**What is being asked:**
Would you print the material exactly, starting at its first line and ending at the line holding "Given: Reply to the 害怕就别住 comment"?

**Input records:**
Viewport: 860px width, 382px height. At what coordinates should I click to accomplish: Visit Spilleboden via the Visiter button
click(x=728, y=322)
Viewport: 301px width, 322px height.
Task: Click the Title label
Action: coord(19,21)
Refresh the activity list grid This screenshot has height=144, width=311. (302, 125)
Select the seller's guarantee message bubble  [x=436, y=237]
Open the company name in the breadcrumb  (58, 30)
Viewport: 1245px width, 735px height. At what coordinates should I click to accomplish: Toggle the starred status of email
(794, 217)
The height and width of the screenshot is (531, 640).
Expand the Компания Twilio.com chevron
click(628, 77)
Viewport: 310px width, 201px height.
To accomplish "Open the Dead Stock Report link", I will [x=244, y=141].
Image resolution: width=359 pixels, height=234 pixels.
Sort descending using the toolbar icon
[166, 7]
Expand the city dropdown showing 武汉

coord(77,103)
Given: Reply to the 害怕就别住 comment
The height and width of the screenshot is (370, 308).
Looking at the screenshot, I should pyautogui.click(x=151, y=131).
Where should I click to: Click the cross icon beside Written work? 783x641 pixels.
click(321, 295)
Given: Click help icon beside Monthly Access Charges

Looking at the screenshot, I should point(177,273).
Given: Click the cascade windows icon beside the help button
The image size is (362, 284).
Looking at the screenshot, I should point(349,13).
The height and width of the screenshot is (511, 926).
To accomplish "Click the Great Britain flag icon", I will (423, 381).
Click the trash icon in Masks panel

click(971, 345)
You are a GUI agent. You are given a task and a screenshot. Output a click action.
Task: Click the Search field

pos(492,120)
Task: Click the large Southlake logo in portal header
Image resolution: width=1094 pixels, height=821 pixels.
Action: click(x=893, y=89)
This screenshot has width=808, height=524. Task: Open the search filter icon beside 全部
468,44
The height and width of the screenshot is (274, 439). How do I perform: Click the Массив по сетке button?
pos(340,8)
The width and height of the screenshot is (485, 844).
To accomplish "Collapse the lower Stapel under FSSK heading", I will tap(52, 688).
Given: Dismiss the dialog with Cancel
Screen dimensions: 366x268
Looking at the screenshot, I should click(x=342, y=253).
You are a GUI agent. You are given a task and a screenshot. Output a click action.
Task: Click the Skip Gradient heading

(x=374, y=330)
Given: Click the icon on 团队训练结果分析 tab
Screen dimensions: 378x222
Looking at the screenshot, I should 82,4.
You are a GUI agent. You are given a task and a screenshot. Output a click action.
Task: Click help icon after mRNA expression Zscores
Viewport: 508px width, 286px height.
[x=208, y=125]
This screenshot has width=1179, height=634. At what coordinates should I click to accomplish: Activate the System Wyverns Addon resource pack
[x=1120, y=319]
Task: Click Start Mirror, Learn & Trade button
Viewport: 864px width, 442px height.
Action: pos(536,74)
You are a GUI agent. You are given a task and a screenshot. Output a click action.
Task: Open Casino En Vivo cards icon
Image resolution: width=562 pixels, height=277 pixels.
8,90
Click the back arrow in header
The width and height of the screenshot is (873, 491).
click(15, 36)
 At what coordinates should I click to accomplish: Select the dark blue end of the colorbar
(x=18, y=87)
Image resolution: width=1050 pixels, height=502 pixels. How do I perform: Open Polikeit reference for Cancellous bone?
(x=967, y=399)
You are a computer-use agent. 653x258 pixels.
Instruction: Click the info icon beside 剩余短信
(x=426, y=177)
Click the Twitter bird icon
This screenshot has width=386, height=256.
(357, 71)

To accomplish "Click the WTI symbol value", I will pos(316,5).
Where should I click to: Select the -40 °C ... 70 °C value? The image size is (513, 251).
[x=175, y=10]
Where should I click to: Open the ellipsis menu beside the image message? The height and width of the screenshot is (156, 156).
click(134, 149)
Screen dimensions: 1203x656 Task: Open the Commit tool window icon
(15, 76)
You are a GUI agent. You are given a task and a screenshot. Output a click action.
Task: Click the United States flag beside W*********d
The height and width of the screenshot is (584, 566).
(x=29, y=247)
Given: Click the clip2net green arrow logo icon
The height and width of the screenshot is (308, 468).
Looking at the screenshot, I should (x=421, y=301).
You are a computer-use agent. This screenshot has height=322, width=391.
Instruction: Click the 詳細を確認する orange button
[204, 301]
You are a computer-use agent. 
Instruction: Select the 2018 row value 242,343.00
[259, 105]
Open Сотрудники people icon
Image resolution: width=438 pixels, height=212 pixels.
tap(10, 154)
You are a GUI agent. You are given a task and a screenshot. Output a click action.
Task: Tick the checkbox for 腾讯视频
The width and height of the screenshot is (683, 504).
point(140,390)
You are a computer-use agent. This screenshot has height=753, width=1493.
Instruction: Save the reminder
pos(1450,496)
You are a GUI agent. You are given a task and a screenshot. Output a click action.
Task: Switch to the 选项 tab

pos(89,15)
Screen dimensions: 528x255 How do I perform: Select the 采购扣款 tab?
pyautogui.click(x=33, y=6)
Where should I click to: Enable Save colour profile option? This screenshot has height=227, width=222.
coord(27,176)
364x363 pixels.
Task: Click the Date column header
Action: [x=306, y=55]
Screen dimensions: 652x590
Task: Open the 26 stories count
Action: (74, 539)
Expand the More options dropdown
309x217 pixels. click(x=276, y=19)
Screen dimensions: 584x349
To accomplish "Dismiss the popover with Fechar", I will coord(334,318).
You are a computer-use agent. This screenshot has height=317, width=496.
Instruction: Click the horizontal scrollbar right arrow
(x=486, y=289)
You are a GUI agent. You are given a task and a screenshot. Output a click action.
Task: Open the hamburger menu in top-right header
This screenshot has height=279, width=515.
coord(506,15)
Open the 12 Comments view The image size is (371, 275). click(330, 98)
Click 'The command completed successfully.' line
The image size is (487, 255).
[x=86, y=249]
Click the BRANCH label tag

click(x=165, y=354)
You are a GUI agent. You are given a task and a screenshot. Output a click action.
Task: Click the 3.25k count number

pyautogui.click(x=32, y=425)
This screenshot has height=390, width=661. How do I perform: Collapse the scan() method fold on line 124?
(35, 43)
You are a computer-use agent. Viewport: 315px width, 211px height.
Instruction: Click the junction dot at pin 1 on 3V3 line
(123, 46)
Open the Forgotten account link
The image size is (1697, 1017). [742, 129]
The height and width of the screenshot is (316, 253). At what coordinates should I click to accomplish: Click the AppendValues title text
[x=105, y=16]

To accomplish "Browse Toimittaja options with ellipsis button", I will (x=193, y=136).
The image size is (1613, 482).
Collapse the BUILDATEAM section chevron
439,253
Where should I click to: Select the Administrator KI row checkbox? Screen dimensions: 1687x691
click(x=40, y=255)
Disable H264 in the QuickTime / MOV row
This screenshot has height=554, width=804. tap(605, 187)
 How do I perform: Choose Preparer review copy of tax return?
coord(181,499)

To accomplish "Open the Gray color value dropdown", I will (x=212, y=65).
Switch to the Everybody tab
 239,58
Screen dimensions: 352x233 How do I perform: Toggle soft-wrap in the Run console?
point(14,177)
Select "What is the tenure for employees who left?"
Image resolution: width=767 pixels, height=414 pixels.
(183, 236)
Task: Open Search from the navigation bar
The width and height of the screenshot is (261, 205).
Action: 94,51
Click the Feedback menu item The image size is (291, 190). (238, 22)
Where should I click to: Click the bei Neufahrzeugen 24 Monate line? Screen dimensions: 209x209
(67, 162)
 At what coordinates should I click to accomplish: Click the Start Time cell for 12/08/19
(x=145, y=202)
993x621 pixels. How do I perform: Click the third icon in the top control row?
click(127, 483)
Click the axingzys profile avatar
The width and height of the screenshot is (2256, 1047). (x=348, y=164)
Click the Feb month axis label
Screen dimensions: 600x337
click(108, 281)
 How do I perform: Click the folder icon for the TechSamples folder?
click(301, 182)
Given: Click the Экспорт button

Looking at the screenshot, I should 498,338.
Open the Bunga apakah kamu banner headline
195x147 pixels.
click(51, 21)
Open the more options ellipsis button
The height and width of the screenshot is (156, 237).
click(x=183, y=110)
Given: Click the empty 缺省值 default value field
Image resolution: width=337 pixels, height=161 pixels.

**Completed exercise:**
Viewport: 860px width, 382px height. At what coordinates should I click to accomplish: Visit Spilleboden via the Visiter button
click(x=728, y=322)
Viewport: 301px width, 322px height.
Task: Click the Title label
Action: coord(19,21)
Refresh the activity list grid This screenshot has height=144, width=311. (302, 125)
Select the seller's guarantee message bubble  [x=436, y=237]
Open the company name in the breadcrumb  (58, 30)
Viewport: 1245px width, 735px height. At what coordinates should I click to accomplish: Toggle the starred status of email
(794, 217)
The height and width of the screenshot is (531, 640).
Expand the Компания Twilio.com chevron
click(628, 77)
Viewport: 310px width, 201px height.
To accomplish "Open the Dead Stock Report link", I will [x=244, y=141].
Image resolution: width=359 pixels, height=234 pixels.
Sort descending using the toolbar icon
[166, 7]
Expand the city dropdown showing 武汉

coord(77,103)
Given: Reply to the 害怕就别住 comment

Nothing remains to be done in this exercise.